Yes David, somewhere I read that Kentucky remained in the Union. Must have been when I was at OSU. None-the-less if we check the records of men who fought in the Civil War it does become apparent that some counties (and areas) sent more men to enlist in the Union Army and others in the Confederate Army. Those in the Eastern part, mostly to the Union (exception, of course). Concidence that those counties have lagged behind in utilities,roads and educational grants? Maybe to you but not to the local residents who I would venture to say know more about their area of the country than you and I. Especially since neither one of us lives in the South, huh?

As for blaming the current infrastructure on the pro-rebel feelings, who controlled the destiny of those states for decade upon decade? The same group of people who lead before the war? (I note things seem to be doing well in Huntsville Alabama the last time I checked. You might know better about that.) I also note that those big money investors you mentioned came from outside the state of Tenseness. Money for the TVA and CC Camps came from the Federal Government not the State. As for all that electricity reaching into hollers and hills, I never saw much of it traveling with my folks as a kid. I did notice a lot of it in the other parts of the State.
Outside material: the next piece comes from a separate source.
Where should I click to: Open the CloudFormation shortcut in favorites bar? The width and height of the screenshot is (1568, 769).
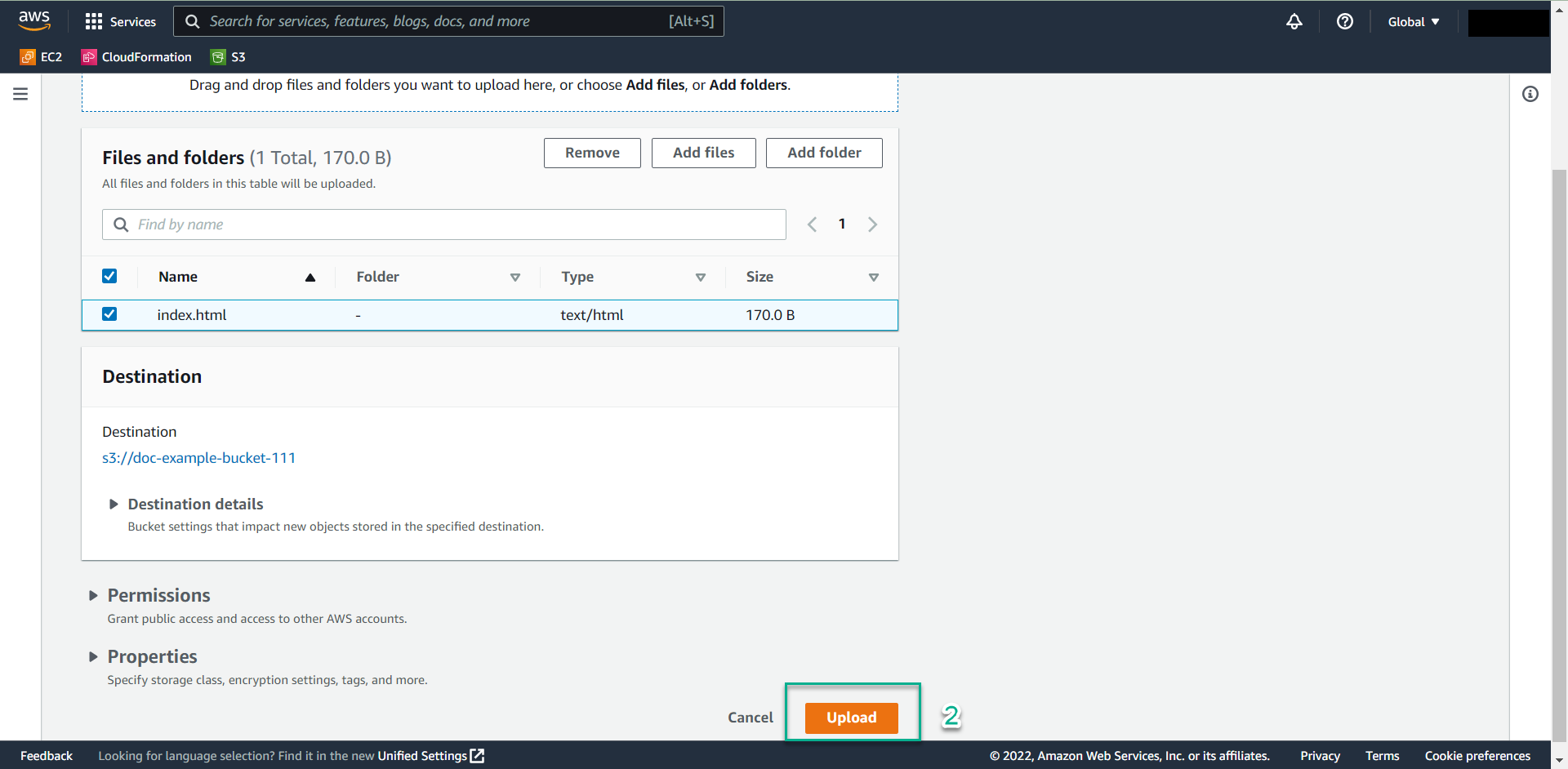(137, 57)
The area of western North Carolina was poised in 1860 on the brink of growth and prosperity not dissimilar to that which occurred in the Northeast at the start of the Industrial Revolution....plentiful natural resources, particularly water power for cheap energy and back in the hills a plentiful supply of cheap labor. The prospects were excellent for a expanding economic base more like New England than South Carolina or Georgia. In 1860 the slave pop. was 9.5 slaves per square mile in North Carolina, in the mountain counties it was 4.5 per square mile. But that never happen did it? The community leaders...those who names would appear as Colonels and Captains and Majors of the various Confederate units raised in the mountains shared the same slavery interest as their flatland friends to the east. After the "Redemption" of the south, these men to the east would once again control the destiny of Western NC, just as their friends and descendants in other states would control their state affairs. Certainly any political voice from Unionist Appalachia or other former union areas was pitiful small in the affairs of the Ex-Confederate states for decades. There is an expression.. the Solid Democratic South isn't there? Of course that started to change when Nixon chose to reach out to Dixiecrats instead of blacks...well some change.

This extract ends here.